Facebook, Google and Snapchat are among the largest tech brands working to increase privacy and security measures for users, while Apple defends against an intensifying legal assault by the U.S. government.

[NYT]

[GIF: @standardregular for NYT]

The Guardian reports:

The projects could antagonize authorities just as much as Apple’s more secure iPhones, which are currently at the center of the San Bernardino shooting investigation. They also indicate the industry may be willing to back up their public support for Apple with concrete action.

Within weeks, Facebook’s messaging service WhatsApp plans to expand its secure messaging service so that voice calls are also encrypted, in addition to its existing privacy features. The service has some one billion monthly users. Facebook is also considering beefing up security of its own Messenger tool.

Snapchat, the popular ephemeral messaging service, is also working on a secure messaging system and Google is exploring extra uses for the technology behind a long-in-the-works encrypted email project.

Engineers at major technology firms, including Twitter, have explored encrypted messaging products before only to see them never be released because the products can be hard to use – or the companies prioritized more consumer-friendly projects. But they now hope the increased emphasis on encryption means that technology executives view strong privacy tools as a business advantage – not just a marketing pitch.

The Guardian's trend piece here does acknowledge that all of these projects began before the FBI and Justice Department entered a court battle with Apple, over demands that Apple assist the government in backdooring one of the suspected San Bernardino terrorists' iPhones.

Apple is scheduled to appear in a federal court in California later this month to fight the government's order.

Facebook, Google and WhatsApp plan to increase encryption of user data [Guardian]

Exterior of U.S. Department of Justice building in DC. Photo: Reuters.

Exterior of U.S. Department of Justice building in DC. Photo: Reuters.

Over at WIRED, Andy Greenberg spoke with Nate Cardozo, attorney with the Electronic Frontier Foundation (EFF). “This is definitely the first in what we can be confident will be a multi-pronged attack on apps,” says Nate. “The most important thing for developers to take away is that they need to develop their apps to make this kind of thing very difficult.”

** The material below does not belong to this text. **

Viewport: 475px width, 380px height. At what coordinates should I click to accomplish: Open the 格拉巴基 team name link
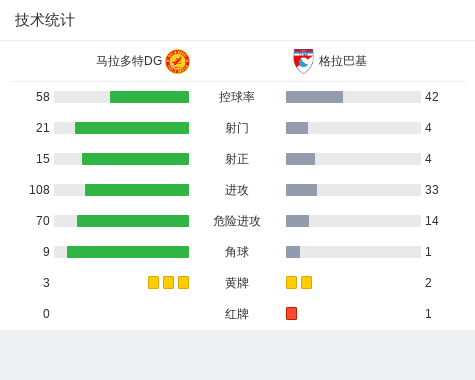coord(343,61)
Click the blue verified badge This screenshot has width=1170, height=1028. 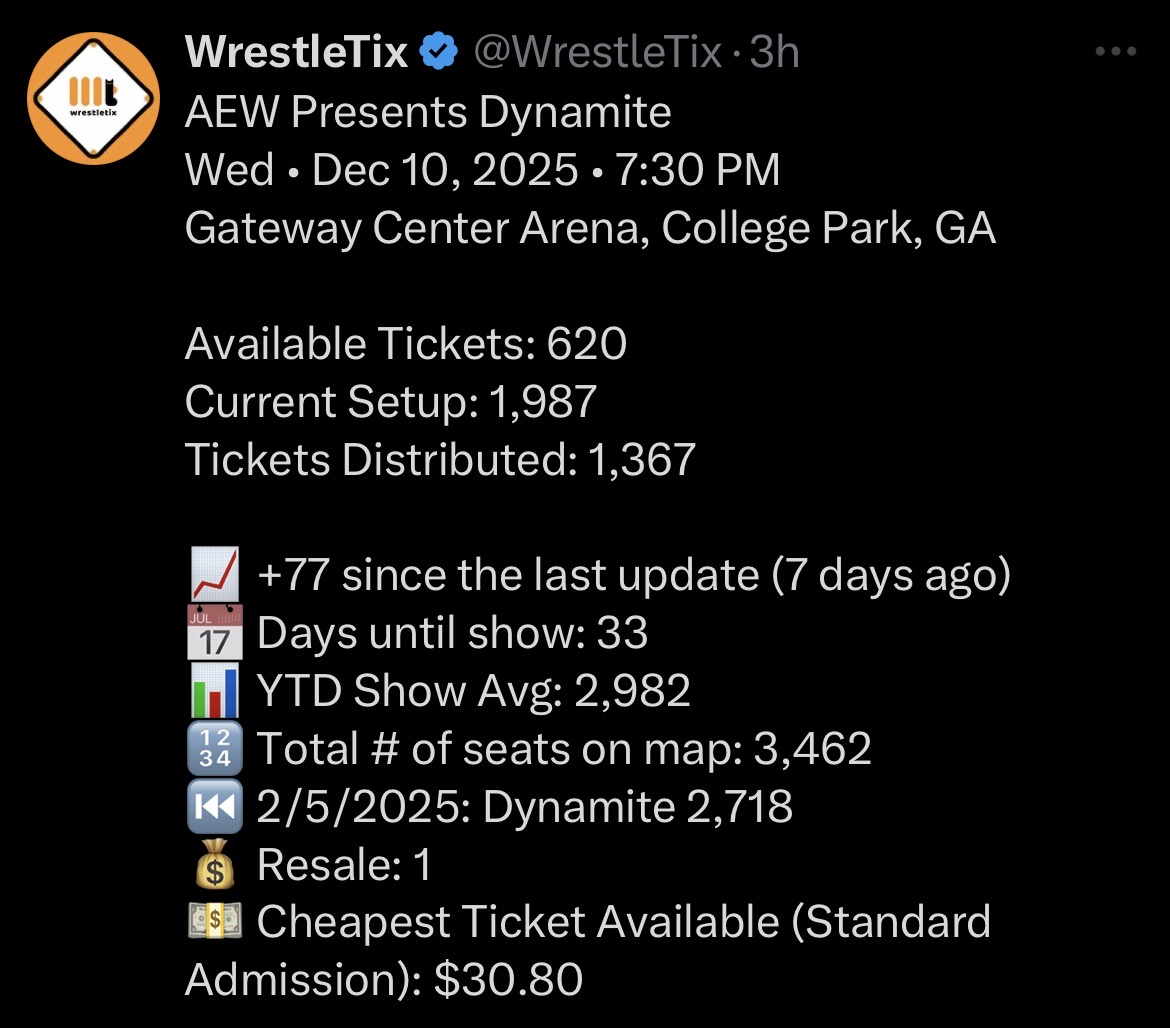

Cardozo warns that the WhatsApp order, coming on the heels of the Apple case, signals that the Justice Department is taking a more aggressive stance toward software companies that use end-to-end encryption to put the the power to decipher communications exclusively in device-owners hands. He says he’s worked with “a handful” of those companies over the last 18 months who have all have been contacted by the FBI and warned that pedophiles, criminals or terrorists had used their privacy-preserving app, and asked that the app be re-engineered to give law enforcement access to “plaintext”—decrypted communications. “They say, ‘If you don’t cooperate with us and modify your system to give us plaintext going forward…you’ll have to face the public consequences that the FBI can come out and say you hindered an investigation,'” Cardozo describes the FBI’s position. “That’s a strong threat.”

Sure is.

Notable Replies

  1. I see this as a really strong money making opportunity for a family run business that has, at times, had an adversarial relationship with the FBI to invest some of the family money into a strongly encrypted messaging platform.

  2. those companies... have been contacted by the FBI and warned that pedophiles, criminals or terrorists had used their privacy-preserving app..."

    So were these convicted terrorists? Or just accused terrorists being publicly slandered before trial? Or could they be... you know... imaginary terrorists?

  3. If FBI accuses a vendor of hindering investigation and/or supporting terrorists, I'll take it as an endorsement of the product.

    Are there actually any people who'd prefer to be surveilled by the cops and get law enforced on their idle chitchat?

  4. Even if you are of the childlike-trust-in-the-goodness-of-the-feds school; every party who can't access your data is a party who can't spill it all over the place when they screw up.

    Given that data breaches are somewhere between 'daily news' and 'too common to amount to news anymore' why would you want any potential weak links in the chain if you don't absolutely have to include them? You hardly need to posit malice on the part of the vendor to prefer that they be architecturally incapable of screwing up and losing the data. Heck, on those occasions when I am 'the vendor' I prefer to avoid possessing or retaining anything not specifically required to get the job done, so that I can't screw it up.

  5. Imaginary terrorists are the most dangerous kind!